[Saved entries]
§ §

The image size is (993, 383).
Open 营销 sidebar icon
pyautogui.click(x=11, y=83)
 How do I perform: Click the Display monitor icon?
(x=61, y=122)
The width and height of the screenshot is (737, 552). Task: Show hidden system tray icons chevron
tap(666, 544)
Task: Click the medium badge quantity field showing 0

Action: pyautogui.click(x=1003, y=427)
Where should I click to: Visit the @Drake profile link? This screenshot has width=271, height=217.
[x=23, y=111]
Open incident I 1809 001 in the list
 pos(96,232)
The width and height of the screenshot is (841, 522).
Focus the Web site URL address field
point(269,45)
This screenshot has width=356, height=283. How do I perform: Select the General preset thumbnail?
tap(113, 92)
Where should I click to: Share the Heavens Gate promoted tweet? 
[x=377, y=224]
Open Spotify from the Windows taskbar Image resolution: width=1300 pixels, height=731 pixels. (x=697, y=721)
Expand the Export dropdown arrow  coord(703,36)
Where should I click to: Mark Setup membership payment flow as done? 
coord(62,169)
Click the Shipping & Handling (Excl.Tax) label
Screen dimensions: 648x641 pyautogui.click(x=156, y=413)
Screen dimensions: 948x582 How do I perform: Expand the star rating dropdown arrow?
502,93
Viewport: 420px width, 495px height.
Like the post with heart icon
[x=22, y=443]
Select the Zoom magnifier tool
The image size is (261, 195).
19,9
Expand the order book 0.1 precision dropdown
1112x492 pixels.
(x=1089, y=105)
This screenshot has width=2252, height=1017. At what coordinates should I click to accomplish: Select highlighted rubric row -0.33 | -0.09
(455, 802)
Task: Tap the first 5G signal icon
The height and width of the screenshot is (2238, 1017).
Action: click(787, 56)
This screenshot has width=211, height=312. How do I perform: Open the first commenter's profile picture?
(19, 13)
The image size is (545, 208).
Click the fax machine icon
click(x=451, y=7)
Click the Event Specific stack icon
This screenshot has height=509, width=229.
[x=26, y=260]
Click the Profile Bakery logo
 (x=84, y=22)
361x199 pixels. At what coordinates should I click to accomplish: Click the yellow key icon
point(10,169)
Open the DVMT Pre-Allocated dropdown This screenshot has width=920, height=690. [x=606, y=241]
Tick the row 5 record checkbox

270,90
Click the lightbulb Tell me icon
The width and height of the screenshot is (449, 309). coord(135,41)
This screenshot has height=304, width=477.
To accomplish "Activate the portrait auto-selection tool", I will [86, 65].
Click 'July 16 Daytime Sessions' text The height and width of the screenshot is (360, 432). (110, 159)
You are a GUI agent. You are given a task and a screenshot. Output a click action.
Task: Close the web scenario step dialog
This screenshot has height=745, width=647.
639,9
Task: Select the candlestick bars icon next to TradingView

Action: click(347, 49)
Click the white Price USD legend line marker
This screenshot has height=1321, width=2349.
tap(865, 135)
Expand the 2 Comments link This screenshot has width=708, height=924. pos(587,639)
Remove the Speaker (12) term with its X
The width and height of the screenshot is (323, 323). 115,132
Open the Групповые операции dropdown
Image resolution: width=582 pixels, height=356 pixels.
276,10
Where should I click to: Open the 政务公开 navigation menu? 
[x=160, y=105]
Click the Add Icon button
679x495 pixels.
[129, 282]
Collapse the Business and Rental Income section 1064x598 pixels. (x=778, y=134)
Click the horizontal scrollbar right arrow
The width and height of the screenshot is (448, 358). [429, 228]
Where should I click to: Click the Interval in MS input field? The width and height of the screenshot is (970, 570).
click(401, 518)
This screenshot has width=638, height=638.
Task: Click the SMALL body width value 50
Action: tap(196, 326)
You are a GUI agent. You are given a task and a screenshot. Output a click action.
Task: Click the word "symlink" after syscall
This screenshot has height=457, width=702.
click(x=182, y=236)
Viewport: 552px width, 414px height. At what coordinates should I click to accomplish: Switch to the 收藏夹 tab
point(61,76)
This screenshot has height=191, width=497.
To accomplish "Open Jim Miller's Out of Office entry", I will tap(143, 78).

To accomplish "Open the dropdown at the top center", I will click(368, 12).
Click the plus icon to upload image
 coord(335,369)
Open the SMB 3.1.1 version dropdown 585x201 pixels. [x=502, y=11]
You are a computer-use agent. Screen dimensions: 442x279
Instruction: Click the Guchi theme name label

§ §

§ **Task requirements**: All of the entries above should be transcribed exactly, line for line.

§ **Task solution**:
The image size is (993, 383).
Open 营销 sidebar icon
pyautogui.click(x=11, y=83)
 How do I perform: Click the Display monitor icon?
(x=61, y=122)
The width and height of the screenshot is (737, 552). Task: Show hidden system tray icons chevron
tap(666, 544)
Task: Click the medium badge quantity field showing 0

Action: pyautogui.click(x=1003, y=427)
Where should I click to: Visit the @Drake profile link? This screenshot has width=271, height=217.
[x=23, y=111]
Open incident I 1809 001 in the list
 pos(96,232)
The width and height of the screenshot is (841, 522).
Focus the Web site URL address field
point(269,45)
This screenshot has width=356, height=283. How do I perform: Select the General preset thumbnail?
tap(113, 92)
Where should I click to: Share the Heavens Gate promoted tweet? 
[x=377, y=224]
Open Spotify from the Windows taskbar Image resolution: width=1300 pixels, height=731 pixels. (x=697, y=721)
Expand the Export dropdown arrow  coord(703,36)
Where should I click to: Mark Setup membership payment flow as done? 
coord(62,169)
Click the Shipping & Handling (Excl.Tax) label
Screen dimensions: 648x641 pyautogui.click(x=156, y=413)
Screen dimensions: 948x582 How do I perform: Expand the star rating dropdown arrow?
502,93
Viewport: 420px width, 495px height.
Like the post with heart icon
[x=22, y=443]
Select the Zoom magnifier tool
The image size is (261, 195).
19,9
Expand the order book 0.1 precision dropdown
1112x492 pixels.
(x=1089, y=105)
This screenshot has width=2252, height=1017. At what coordinates should I click to accomplish: Select highlighted rubric row -0.33 | -0.09
(455, 802)
Task: Tap the first 5G signal icon
The height and width of the screenshot is (2238, 1017).
Action: click(787, 56)
This screenshot has width=211, height=312. How do I perform: Open the first commenter's profile picture?
(19, 13)
The image size is (545, 208).
Click the fax machine icon
click(x=451, y=7)
Click the Event Specific stack icon
This screenshot has height=509, width=229.
[x=26, y=260]
Click the Profile Bakery logo
 (x=84, y=22)
361x199 pixels. At what coordinates should I click to accomplish: Click the yellow key icon
point(10,169)
Open the DVMT Pre-Allocated dropdown This screenshot has width=920, height=690. [x=606, y=241]
Tick the row 5 record checkbox

270,90
Click the lightbulb Tell me icon
The width and height of the screenshot is (449, 309). coord(135,41)
This screenshot has height=304, width=477.
To accomplish "Activate the portrait auto-selection tool", I will [86, 65].
Click 'July 16 Daytime Sessions' text The height and width of the screenshot is (360, 432). (110, 159)
You are a GUI agent. You are given a task and a screenshot. Output a click action.
Task: Close the web scenario step dialog
This screenshot has height=745, width=647.
639,9
Task: Select the candlestick bars icon next to TradingView

Action: click(347, 49)
Click the white Price USD legend line marker
This screenshot has height=1321, width=2349.
tap(865, 135)
Expand the 2 Comments link This screenshot has width=708, height=924. pos(587,639)
Remove the Speaker (12) term with its X
The width and height of the screenshot is (323, 323). 115,132
Open the Групповые операции dropdown
Image resolution: width=582 pixels, height=356 pixels.
276,10
Where should I click to: Open the 政务公开 navigation menu? 
[x=160, y=105]
Click the Add Icon button
679x495 pixels.
[129, 282]
Collapse the Business and Rental Income section 1064x598 pixels. (x=778, y=134)
Click the horizontal scrollbar right arrow
The width and height of the screenshot is (448, 358). [429, 228]
Where should I click to: Click the Interval in MS input field? The width and height of the screenshot is (970, 570).
click(401, 518)
This screenshot has width=638, height=638.
Task: Click the SMALL body width value 50
Action: tap(196, 326)
You are a GUI agent. You are given a task and a screenshot. Output a click action.
Task: Click the word "symlink" after syscall
This screenshot has height=457, width=702.
click(x=182, y=236)
Viewport: 552px width, 414px height. At what coordinates should I click to accomplish: Switch to the 收藏夹 tab
point(61,76)
This screenshot has height=191, width=497.
To accomplish "Open Jim Miller's Out of Office entry", I will tap(143, 78).

To accomplish "Open the dropdown at the top center", I will click(368, 12).
Click the plus icon to upload image
 coord(335,369)
Open the SMB 3.1.1 version dropdown 585x201 pixels. [x=502, y=11]
You are a computer-use agent. Screen dimensions: 442x279
Instruction: Click the Guchi theme name label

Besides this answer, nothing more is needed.